In his memoirs, Let Not the Sun Set on You, published this month, Kingsley Mamabolo, now South Africa’s high commissioner to the UK, describes how he rose from a tough childhood in Soweto under apartheid, to exile and military training in the ANC’s military wing, uMkhonto weSizwe, in Swaziland, Mozambique and Angola, and then to eventually becoming one of the new South Africa’s top diplomats, serving also as high commissioner to Zimbabwe and Nigeria and ambassador to the African Union and to the United Nations.

As the book also describes, in poignant terms, how his remarkable journey was also a philosophical evolution, from the black consciousness beliefs which he carried with him into exile in 1976, to an acceptance, after he joined the ANC in Swaziland, of its non-racial doctrine that South Africa belongs to all who live in it.

In this excerpt from Chapter 16, Repressive Minority White Rule and African Resistance, he describes how Andre van Niekerk, his only white childhood friend, helped change his views about whites. Andre was introduced to him by the white American missionary Reverend Dick Morgan, who taught religion to Mamabolo and his classmates in segregated Soweto.

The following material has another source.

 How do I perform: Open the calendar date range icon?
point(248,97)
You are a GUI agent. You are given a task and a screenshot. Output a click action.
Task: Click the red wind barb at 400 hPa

On one of his visits, the Reverend approached me with an invitation to select nine other students that plus myself would constitute a group to attend a birthday party of one of his white students in the “Roodepoort” suburban area where he lived. I approached some of my friends quietly. They were all excited at the prospect of our very first visit to a white neighbourhood to mingle with students of our age across the colour line.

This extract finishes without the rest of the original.